Given that terrestrial vertebrate body fossils are rare in the Patuxent Formation (the occurrence of Proplanoposaurus notwithstanding)23, the ichnofauna assumes added importance in characterizing the paleoecology. The mammal tracks are particularly important, because so few are known from the global track record. Although mammal body fossils are moderately well known in North America, and elsewhere they are mostly represented by teeth and jaws, not foot skeletons. Fully articulated Cretaceous mammals are best known from the Yixian Formation in China34,35,36 and incomplete foot skeletal remains have also been found in Mongolia37,38,39. Thus, the potential to match Cretaceous footprints and foot skeletons is limited by small samples in both categories.
The entire record of Cretaceous mammal tracks is sparse, consisting, in order of discovery, of small samples from Colorado11, Maryland12, Tunisia13, Angola14,15,16,17 and Korea10 and again from Colorado18. Most of the tracks including formally named Schadipes isp. from Colorado and Koreasaltipes isp. are smaller than morphotypes A and C described here. The preliminary Angolan report16 described mammaliamorph, “functionally pentadactyl” tracks with “divergent central digits (II-IV) … and more divergent lateral digits (I and V) “ with the average length of 2.7 cm and width of 3.2 cm suggesting an animal “as big as a modern raccoon” and “comparable in size to Repenomanus” (Marzola, 2014a, p. 181)14,15. This interpretation was repeated in a more detailed study17 confirming the track size as averaging 2.7 cm long and 3.2 cm wide and claiming these as “the largest mammaliamorph tracks known from the Early Cretaceous unmatched in size in the skeletal fossil record”17. These assertions require re-evaluation and comment.
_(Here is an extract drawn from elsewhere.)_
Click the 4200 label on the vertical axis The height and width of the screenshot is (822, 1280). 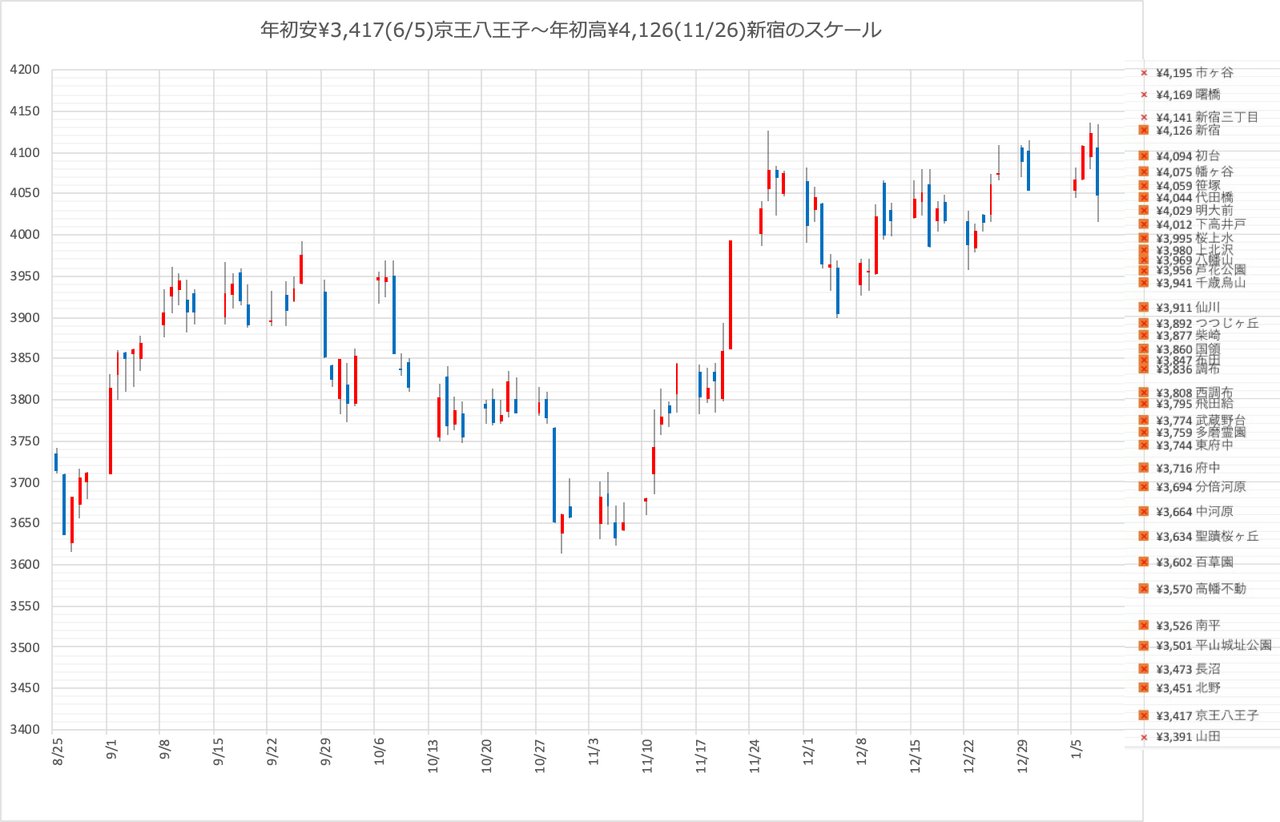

Catocapes isp. is indeed larger than Koreasaltipes isp. and about equal in size to unnamed tracks from the Cenomanian of Tunisia, technically Late Cretaceous in age13. Catocapes is also somewhat larger than Late Cretaceous (Campanian-Maastrichtian) Schadipes isp. from Colorado10, but it is smaller than another track from the Schadipes isp. locality18. Given that Patuxent Morphotype C is large (track lengths ~6–11 cm) and included a previously described specimen12, Catocapes is clearly not the largest Early Cretaceous mammalian track morphotype presently known. Morphotypes A (Sederipes isp.) and B also have track lengths and widths in the 4–6 cm range, and so are as large or larger than Catocapes isp., and Morphotype C is 2–3 times larger than any of the putative mammalian tracks reported from the Lower Cretaceous. If, as claimed17, there are no potential Early Cretaceous trackmakers capable of registering tracks 3.2 cm long, many of the Patuxent mammal track morphotypes represent animals much larger than any known from skeletal remains. Thus, the Patuxent track record, is even more suggestive of trackmakers much larger than Repenomanus sp., than are the comparatively small Angolan tracks.
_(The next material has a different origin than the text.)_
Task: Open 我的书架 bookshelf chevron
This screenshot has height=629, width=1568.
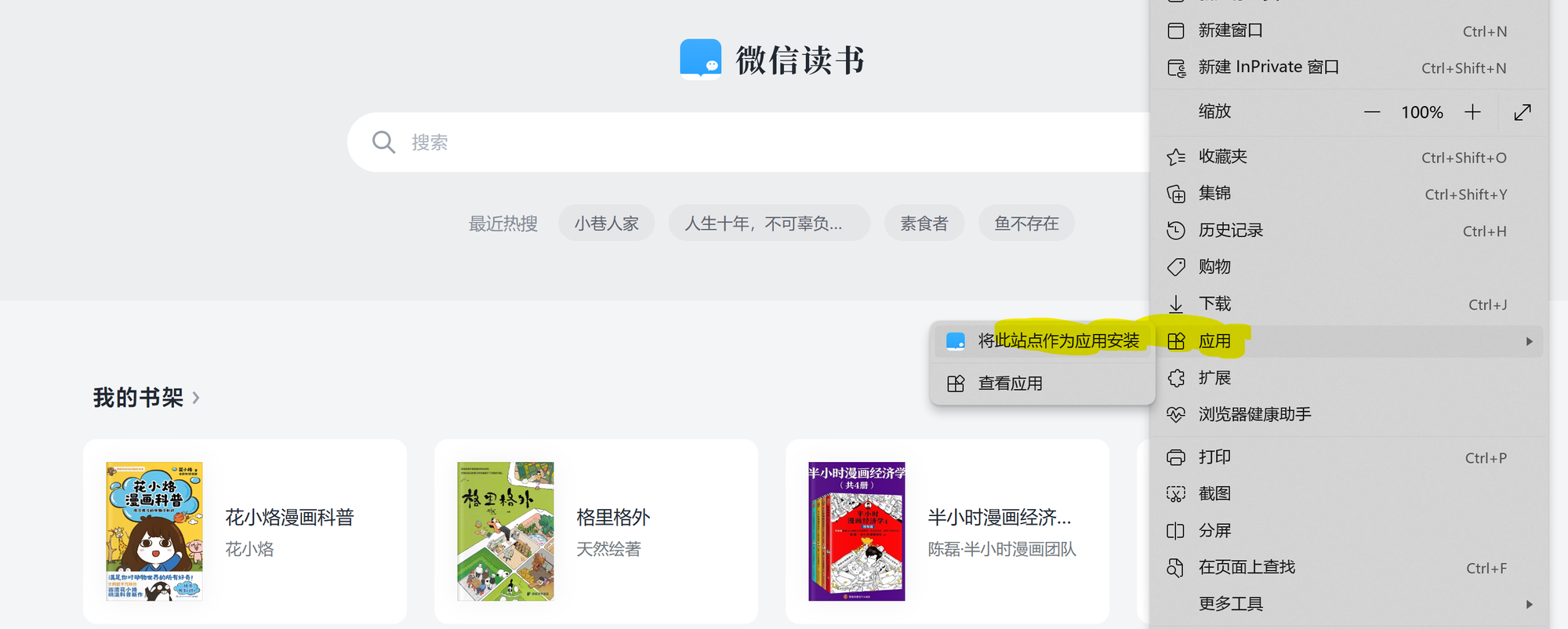Action: [x=196, y=398]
The GSFC-VP1 assemblage, the first large in situ Patuxent ichnofauna allows us to make a proxy trackmaker census at a single site, and single instant in geological time. The census data confirms that previously accumulated from many small isolated samples. Thus, GSFC-VP 1 is a “key” window into the Early Cretaceous Patuxent paleoecology. The main features of this ichnofauna include an abundance of small mammals tracks representing at least three morphotypes, including the first repeat assemblages of paired pes tracks (Sederipes goddardensis) representing mammals in sitting postures. The sample also reveals the first reported, continuous multiple, subparallel trackways of small ‘crow-sized’ theropods, ostensibly engaged in slow speed movement, perhaps foraging as a “social” group on undulating, wetland terrain frequented by mammals, pterosaurs and bioturbating invertebrates. Integument remains, the sedimentological evidence and the high density of tracks, suggest the substrates were organic rich foraging grounds, for a diverse fauna.
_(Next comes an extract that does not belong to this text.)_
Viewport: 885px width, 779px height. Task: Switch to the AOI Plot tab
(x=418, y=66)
The Patuxent ichnofauna represents a high diversity ironstone-wetland ichnocoenosis, or simply an “ironstone ichnocoenosis.” This ichnocoeosis does not obviously fit in the 5-fold Archetypal Tetrapod Ichnofacies scheme proposed by some authors30 where five ichnofacies are associated with: 1) eolian, 2) tidal flat-alluvial plain, 3) lacustrine margin, 4) the shallow lacustrine and 5) coastal plain paleoenvironments and characteristic tetrapod traces. The Patuxent “ironstone ichnocoenosis” might loosely be subsumed in the coastal plain ichnofacies which is purported to comprise a majority of large, terrestrial, quadrupedal herbivore tracks and few (>10%) terrestrial carnivore tracks30. The “ironstone ichnocoenosis” fits this description only in the most general way, if the small tracks of theropods (carnivores) and mammals (probably omnivores) are overlooked. This tells us small tracks are rarely registered in many coastal plain ichnofacies. Likewise, while Colorado’s Laramie Formation coastal plain deposits, rich in organic remains, may represent the large-herbivore-dominated, coastal plain ichnofacies, the small theropod and mammal tracks11,18 are reminiscent of the Patuxent ichnofaunas. In short, small tracks may help better reassess ichnofacies characteristics.
Definition of vertebrate (tetrapod) ichnofacies are complex (Suppl. Info40,41,42,43,44,45,46,47,48,49,50). It is nevertheless uncontroversial to note that small tracks are often underrepresented32,33, due to suboptimal preservation. Thus, bias towards preservation and recognition of large tracks affects ichnofacies definitions. Colorado’s Laramie Formation indicates “intermediate” substrate and taphonomic conditions where some small tracks are preserved. By contrast, the Patuxent ichnocoenosis represents near-optimal conditions for the preservation of small tracks. It is “a window” on the coastal plain paleoecology of the Maryland region, more nearly representing an optimally preserved ichnofacies fauna, and also far more informative than the impoverished body fossil record.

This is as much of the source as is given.